2020年07月07日掲載

人事パーソン要チェック! 新刊ホンネ書評 - [185]『フィンランド人はなぜ午後4時に仕事が終わるのか』

(堀内都喜子 著  ポプラ新書 2020年1月)

 

 フィンランドは、国連発表の幸福度ランキングで、2018年、2019年と2年連続で1位となった国です。フィンランド人は、仕事、家庭、趣味、勉強のいずれにも貪欲で、それでいて睡眠はしっかり取るとのことですが、本書は、そうしたフィンランド流の働き方の秘訣を紹介したものです。

 第1章では、フィンランドがなぜ幸福度1位なのかを解説しています。それによれば、1人当たりのGDPは日本の1.25倍で、インフラや教育の水準が高く、子ども貧困率は世界で2番目に低く、働く人の有給消化率はほぼ100%、残業はほとんどしないとのことです。

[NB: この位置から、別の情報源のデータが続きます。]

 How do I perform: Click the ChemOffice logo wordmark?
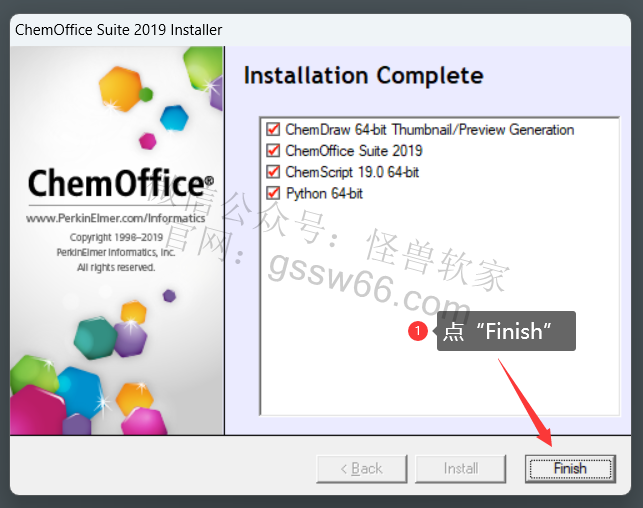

 第2章では、フィンランドの人たちの働き方を紹介しています。フレックス利用で8時から働き始め、16時半を過ぎるとオフィスにはほとんど人はいなくなり、3割の人が週に一度以上在宅勤務し、オフィスもフリーアドレスの会社が増え、立って仕事をする人も多いとのこと。仕事中にコーヒー休憩を設けることが法律で決まっているというのは驚きですが、社員同士が交流するレクリエーションデイや、外で話し合うリトリート、サウナ会議などもあったりするそうです。

 第3章では、フィンランドの人の働き方を取り上げています。フィンランドの仕事で肩書は重要ではなく、組織はフラットであり、リラックスした上下関係は、年齢、性別、学歴などによっても左右されないとのこと。歓送迎会もコーヒーで行われ、接待もランチミーティングなどで済ますことがあるとし、また、父親の8割が育児休暇を取得するとのことです。

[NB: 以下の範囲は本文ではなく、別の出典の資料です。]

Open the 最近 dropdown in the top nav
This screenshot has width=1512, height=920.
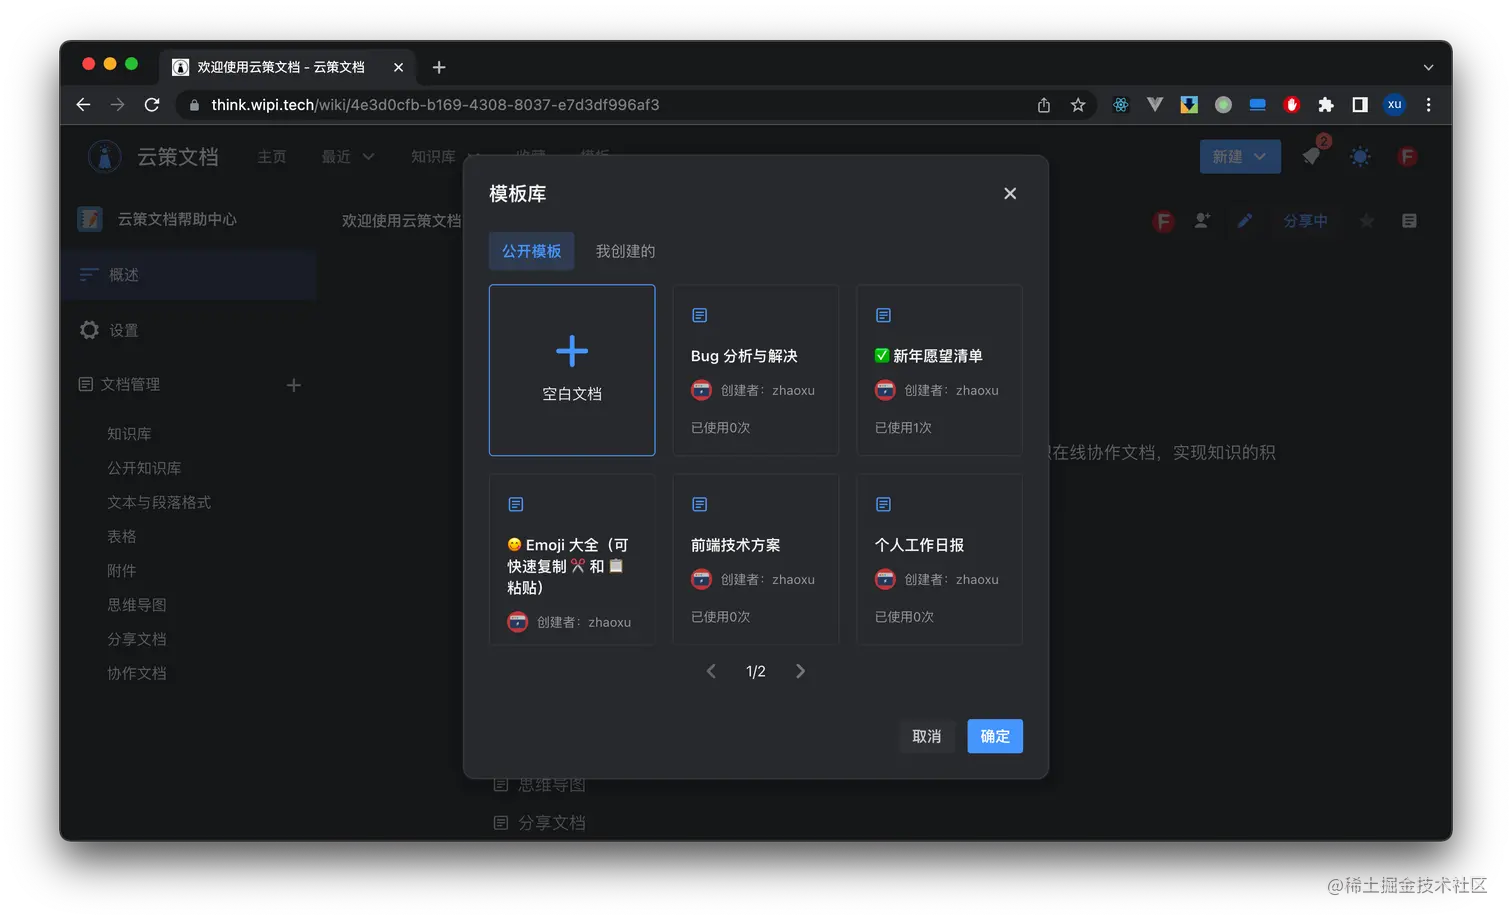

 第4章では、フィンランド人の休み方を見ていきます。フィンランド人は仕事以外の時間も大切にしており、睡眠は7時間半以上確保し、週末も趣味、スポーツなどに充てるとのことです。会社も福利厚生として、仕事以外の活動や趣味を支援しています。また、土曜日は「サウナの日」で、9割以上の人がサウナを楽しみ、サウナは接待の場にもなるとのことです。夏休みが1カ月と長い分、夏は大学生が戦力となり、企業にとってもインターンシップとしてプラスになっています。

 第5章では、フィンランド人の根底にある「シス」という考え方を紹介しています。シスは、フィンランド語で、困難に耐え得る力、努力して諦めずにやり遂げる力、不屈の精神、ガッツといった「自分の強い気持ち」を表わす言葉で、それが、仕事、家庭、趣味、勉強のいずれにも貪欲に取り組む姿勢につながっているとしています。

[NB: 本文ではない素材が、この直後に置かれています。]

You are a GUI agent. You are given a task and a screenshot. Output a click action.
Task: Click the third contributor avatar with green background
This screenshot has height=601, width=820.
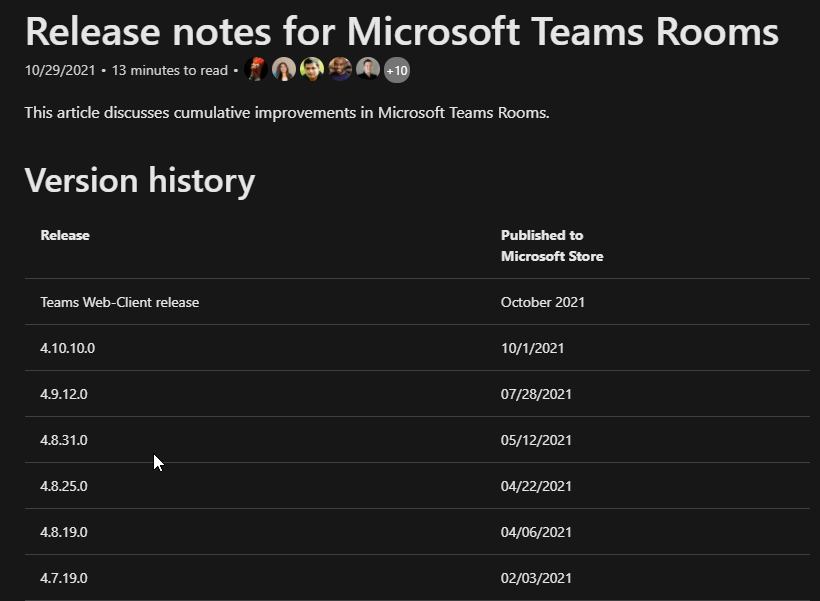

 第6章では、フィンランド人の貪欲な学び方を見ています。総合大学は授業料無料で、多くの人が修士取得まで勉強を続け、大学や職業学校などでは社会人向けの講座を多く用意しているため、転職者の2人に1人は、転職の際に新たな専門や学位を得ているとのことです。

 本書は、著者の前著『フィンランド 豊かさのメソッド』(2008年/集英社新書)と同様、豊かさとは何かということがテーマになっているようにも思いました。人事パーソンの目線で言うと、前著のビジネス版ということで、なぜワーク・ライフ・バランスと仕事の効率が両立可能なのか、もう少し突っ込んでほしかった気もします。ただし、何か自分の職場や生活にとってヒントになるものはないか探してみれば、それなりに得られるものはあるように思います。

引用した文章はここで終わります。